In Berlins Vivantes-Kliniken ist eine zweite Mutation des Coronavirus nachgewiesen worden. Bekannt ist sie mit Namen B.1.351 aus Südafrika. Beide Fälle seien von außen ins Krankenhaus eingetragen worden, teilte der Konzern am Freitag mit. Es handle sich um einen Patienten im Vivantes Humboldt-Klinikum - nicht im Zusammenhang mit einer Reise. Ein zweiter Patient im Vivantes Klinikum Spandau war zuvor in Südafrika. Beide Kranke seien nun isoliert untergebracht.
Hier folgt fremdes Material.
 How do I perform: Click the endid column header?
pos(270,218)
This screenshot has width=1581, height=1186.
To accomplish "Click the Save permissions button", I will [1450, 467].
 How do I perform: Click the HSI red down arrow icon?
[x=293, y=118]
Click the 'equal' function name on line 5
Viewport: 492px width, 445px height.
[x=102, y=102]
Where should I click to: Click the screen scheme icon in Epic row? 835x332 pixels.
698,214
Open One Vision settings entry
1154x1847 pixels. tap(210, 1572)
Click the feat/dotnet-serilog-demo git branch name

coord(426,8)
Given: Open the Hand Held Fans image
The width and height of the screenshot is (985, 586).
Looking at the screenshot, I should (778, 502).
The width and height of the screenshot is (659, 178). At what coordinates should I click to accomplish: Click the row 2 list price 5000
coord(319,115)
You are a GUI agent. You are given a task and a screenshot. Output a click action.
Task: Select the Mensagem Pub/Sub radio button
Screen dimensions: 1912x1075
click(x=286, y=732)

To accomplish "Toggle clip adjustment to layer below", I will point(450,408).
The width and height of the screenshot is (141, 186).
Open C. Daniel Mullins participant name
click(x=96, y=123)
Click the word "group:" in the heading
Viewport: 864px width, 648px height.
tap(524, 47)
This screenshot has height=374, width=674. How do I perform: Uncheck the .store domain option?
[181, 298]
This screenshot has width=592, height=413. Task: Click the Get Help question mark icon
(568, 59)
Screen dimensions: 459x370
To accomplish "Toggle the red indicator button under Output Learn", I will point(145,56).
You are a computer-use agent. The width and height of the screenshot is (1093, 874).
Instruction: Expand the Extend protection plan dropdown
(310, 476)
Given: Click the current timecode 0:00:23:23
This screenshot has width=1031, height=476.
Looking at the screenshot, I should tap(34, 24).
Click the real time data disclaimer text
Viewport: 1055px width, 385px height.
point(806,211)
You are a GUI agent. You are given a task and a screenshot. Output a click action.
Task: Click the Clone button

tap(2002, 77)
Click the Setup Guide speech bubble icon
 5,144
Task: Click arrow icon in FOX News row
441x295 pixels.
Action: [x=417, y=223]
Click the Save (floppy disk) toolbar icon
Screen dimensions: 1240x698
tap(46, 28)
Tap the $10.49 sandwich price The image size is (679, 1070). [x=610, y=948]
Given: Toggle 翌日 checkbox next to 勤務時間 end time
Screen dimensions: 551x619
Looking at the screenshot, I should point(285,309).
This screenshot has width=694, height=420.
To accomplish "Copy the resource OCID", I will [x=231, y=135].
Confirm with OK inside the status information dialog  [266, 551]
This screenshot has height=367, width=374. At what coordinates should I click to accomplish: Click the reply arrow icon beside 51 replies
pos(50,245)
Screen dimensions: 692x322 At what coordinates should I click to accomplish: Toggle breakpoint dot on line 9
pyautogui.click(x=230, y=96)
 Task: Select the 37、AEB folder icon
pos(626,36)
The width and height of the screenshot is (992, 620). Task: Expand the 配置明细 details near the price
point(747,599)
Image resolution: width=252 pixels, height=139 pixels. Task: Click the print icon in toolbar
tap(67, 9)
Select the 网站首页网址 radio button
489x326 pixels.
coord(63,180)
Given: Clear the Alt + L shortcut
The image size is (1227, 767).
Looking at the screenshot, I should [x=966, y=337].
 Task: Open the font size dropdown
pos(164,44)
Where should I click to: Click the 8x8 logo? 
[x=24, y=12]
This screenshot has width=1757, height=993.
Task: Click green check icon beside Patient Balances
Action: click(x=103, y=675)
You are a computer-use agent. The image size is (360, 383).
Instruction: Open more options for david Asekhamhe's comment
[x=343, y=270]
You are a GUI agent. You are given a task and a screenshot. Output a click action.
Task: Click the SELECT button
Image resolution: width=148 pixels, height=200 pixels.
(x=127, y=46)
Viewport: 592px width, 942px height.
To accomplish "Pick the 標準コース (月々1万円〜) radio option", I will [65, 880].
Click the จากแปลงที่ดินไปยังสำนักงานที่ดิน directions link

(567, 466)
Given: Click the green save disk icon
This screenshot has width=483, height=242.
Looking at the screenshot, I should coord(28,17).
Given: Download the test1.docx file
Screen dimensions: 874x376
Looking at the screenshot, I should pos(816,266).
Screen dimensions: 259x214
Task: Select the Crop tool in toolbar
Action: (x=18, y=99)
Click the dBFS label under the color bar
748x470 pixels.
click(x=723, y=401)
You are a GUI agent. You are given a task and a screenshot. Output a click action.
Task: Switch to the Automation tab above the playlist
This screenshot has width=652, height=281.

30 Patienten und Mitarbeiter mit britischer Virus-Variante infiziert

Von der britischen Variante B.1.1.7 sind in Vivantes-Kliniken inzwischen 30 Fälle nachgewiesen - zwei mehr als am Donnerstag. Betroffen sind sowohl Kranke als auch Pflegepersonal. An der Charité sind ebenfalls mehrere Fälle mit Varianten bekannt.
Beide großen Klinikverbünde suchen über das Labor Berlin gezielt nach Mutationen, um ihre Verbreitung besser einschätzen zu können. Varianten sind mit dem üblichen PCR-Test nicht zu entdecken, sondern können nur über eine aufwändige Genomsequenzierung nachgewiesen werden.

Einreisesperren geplant

Mutationen des Virus können ansteckender sein und die Pandemie beschleunigen. Wissenschaftler sehen im aktuellen Lockdown deshalb auch eine Maßnahme, ihre Verbreitung aufzuhalten - solange noch nicht genug Menschen geimpft sind. Geplant sind auch Einreisesperren aus dem Ausland. Die zugelassenen Impfstoffe wirken nach Angaben der Hersteller bisher auch gegen die bekannten Mutationen.
Derzeit ist der Verbreitungsgrad der neuen Varianten in Deutschland noch nicht genau erfasst, die Überwachung wird derzeit ausgebaut. In Deutschland gibt es bisher rund 150 Nachweise von Mutationen, darunter auch eine brasilianische. „Es werden immer mehr Fälle und Ausbrüche gemeldet“, sagte Lothar Wieler, Chef des Robert Koch-Instituts (RKI), am Freitag. Das liege aber auch an einer gezielteren Suche.